Yes, I knew this whole thing was futile and ridiculous, but my skin still pricked when we found ourselves in near darkness.
"Sit down," she said. "Let's begin."
How many sleepovers had we had as kids that started with the Ouija board and degenerated into us scaring ourselves awake half the night, or in raiding the kitchen for ice cream and getting busted by my Mom with a week of No Treats as punishment? That stupid game never led to anything good.
"Oh, Dr. Allport, most esteemed spirit," Marcy said, her eyes closed in concentration, "can you hear us? My friend needs guidance in choosing a thesis topic in psychology. Have you any insight?"
Our fingers rested on the planchette, waiting. I noticed there were no crickets chirping. That was unsettling.
Actual fear wasn't new to either of us. Marcy had stayed with me all night at the hospital nine years ago, after my Dad had been in a serious car accident. I'd held her hand last February as she waited for a home-pregnancy kit to tell her just how much trouble she was in. We'd been through a lot together, some of it utterly nerve-wracking…
"Oh spirit of Dr. Allport, can you help us?" Marcy pleaded again.
This wasn't anywhere near as scary as the worst of our anxious moments together, but it was creepy and it was stupid, and I'd had enough.
Marcy gasped as the planchette began to move. F…I…
It swung from one letter to the next.
"You're doing that, Linda! Stop it!" she hissed.
"I don't care, I said this was dumb! It's the middle of the night, and we're out here—"
A siren whooped, and I froze.
"See, officer, I told you there was someone here," a wheezy old man's voice said. "They're desecrating the cemetery!"

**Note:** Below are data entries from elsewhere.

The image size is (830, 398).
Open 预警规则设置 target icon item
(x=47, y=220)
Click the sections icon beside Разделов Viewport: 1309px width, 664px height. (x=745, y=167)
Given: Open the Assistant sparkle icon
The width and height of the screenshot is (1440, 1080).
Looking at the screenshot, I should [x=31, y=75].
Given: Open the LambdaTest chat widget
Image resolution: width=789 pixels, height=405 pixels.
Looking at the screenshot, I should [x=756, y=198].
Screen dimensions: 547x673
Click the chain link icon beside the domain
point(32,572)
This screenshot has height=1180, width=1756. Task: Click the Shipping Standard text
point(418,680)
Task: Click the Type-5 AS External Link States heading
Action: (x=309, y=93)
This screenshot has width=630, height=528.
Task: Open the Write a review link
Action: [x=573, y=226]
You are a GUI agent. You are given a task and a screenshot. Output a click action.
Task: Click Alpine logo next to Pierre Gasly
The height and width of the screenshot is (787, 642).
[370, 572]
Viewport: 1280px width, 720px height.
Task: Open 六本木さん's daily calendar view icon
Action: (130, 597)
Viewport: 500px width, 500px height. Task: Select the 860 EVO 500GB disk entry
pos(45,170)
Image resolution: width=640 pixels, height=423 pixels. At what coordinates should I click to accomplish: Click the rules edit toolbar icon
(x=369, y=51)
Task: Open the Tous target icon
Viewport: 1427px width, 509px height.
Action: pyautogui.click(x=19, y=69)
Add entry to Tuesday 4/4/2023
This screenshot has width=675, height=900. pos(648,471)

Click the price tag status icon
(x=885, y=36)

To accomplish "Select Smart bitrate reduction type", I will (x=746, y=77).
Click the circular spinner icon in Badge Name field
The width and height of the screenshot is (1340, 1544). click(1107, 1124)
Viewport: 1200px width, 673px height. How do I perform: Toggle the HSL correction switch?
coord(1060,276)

"Now wait a minute," Marcy began.
A police officer stepped out of the shadows and reached for my arm. "I'm afraid you ladies and your black magic will have to come with us." He pulled me to my feet, and gestured for Marcy to get up, too. "You're trespassing on cemetery grounds, and defacing headstones and markers is a punishable offense."
I gaped. "But it's just chalk. It'll wash right off."
The officer shook his head as if he didn't believe us. "Pick up your hexing stuff, and let's go." He guided us along another path and out an overgrown side entrance, where his partner waited with their vehicle.
Great, this is just great. WHY do I let Marcy talk me into these things?
Moments later, Marcy was squirming and fuming next to me in the back of the police car. My pessimistic imaginings conjured up visions of our mug shots splayed on the front page of the local news section. That was the last thing either of us needed.
"Okay, this is officially the stupidest thing you've ever gotten us into," I said.
Marcy kicked me. "I was doing it for you. And you could have said No, by the way."
"You never listen when I say No, and then you always get mad!"
"I do not..." Marcy glared out the window.
This whole mess was so typical. We kept replaying the same misadventures, with different window-dressing and consequences from one time to the next, but the screwed-up dynamic was always there. Sometimes I was Marcy's victim, and sometimes I was the one railroading her into some ill-fated plan, but it didn't matter. Our partnership was still the common thread in most of the minor and not-so-minor failures each of us had been through.
The topic for my Master's Thesis proposal suddenly permeated the layers of denial and habit in my brain. How could I have been so stupid when it had been sitting right there in front me for the past ten years?
Co-Dependency In Friendships.
Because for that topic? I could write an entire book.